1.8.7 :006 > [[{"Postponed"=>10}], [{"Low"=>3}], [{"Medium"=>4}], [{"High"=>5}]].flatten
=> [{"Postponed"=>10}, {"Low"=>3}, {"Medium"=>4}, {"High"=>5}]
I would ask, what are you doing to get that original structure? Can that be changed?
Upvotes: 0
Reputation: 311765
In the general case, the hashes won't be unique, so you need to filter rather than pick one via indexing. For example, let's say you have this:
arr = [[{:apple => 'abc'}], [{:banana => 'def'}], [{:coconut => 'ghi'}]]

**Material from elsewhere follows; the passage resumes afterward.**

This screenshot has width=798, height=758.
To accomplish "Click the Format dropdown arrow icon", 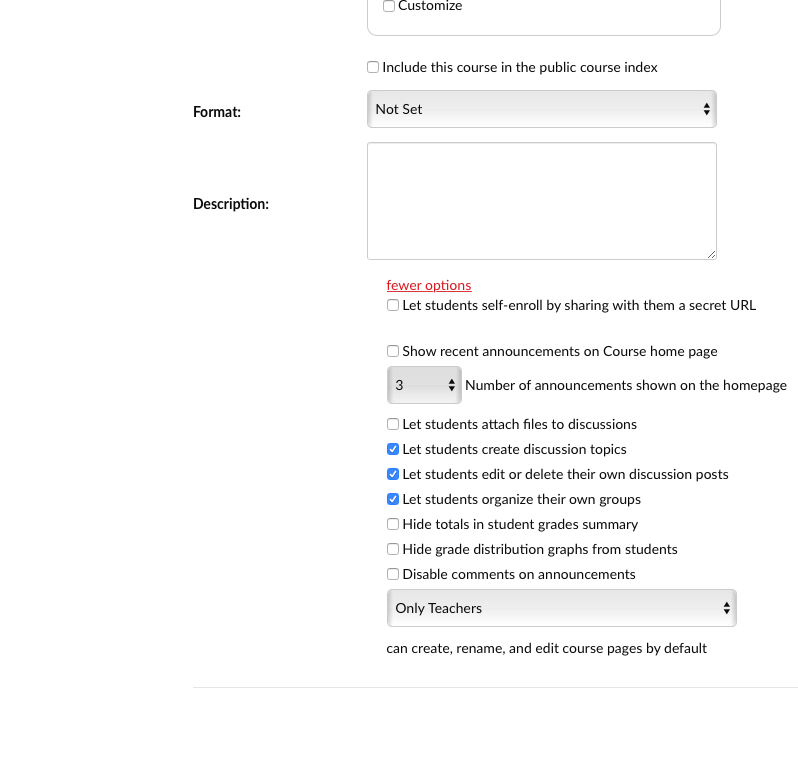I will coord(707,109).
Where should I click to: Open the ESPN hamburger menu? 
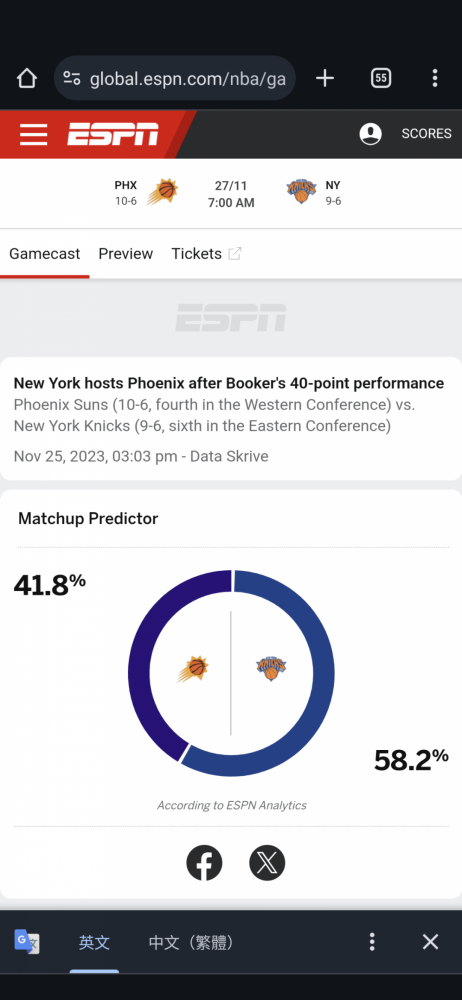pos(33,135)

# => [[{:apple=>"abc"}], [{:banana=>"def"}], [{:coconut=>"ghi"}]]
Now let's suppose you want to get the value corresponding to any hash with a :coconut
key. Then just use:
arr.flatten.map { |h| h[:coconut] }.compact
# => ["ghi"]
That gives you the list of answers. In this case there's only one matching key, so there's only one entry in the array. If there were other hashes that had a :coconut key in there, then you'd have something like:
# => ["ghi", "jkl", "mno"]
On the whole, though, that's a very unusual data structure to have. If you control the structure, then you should consider using objects that can return you sensible answers in the manner that you'd like, not hashes.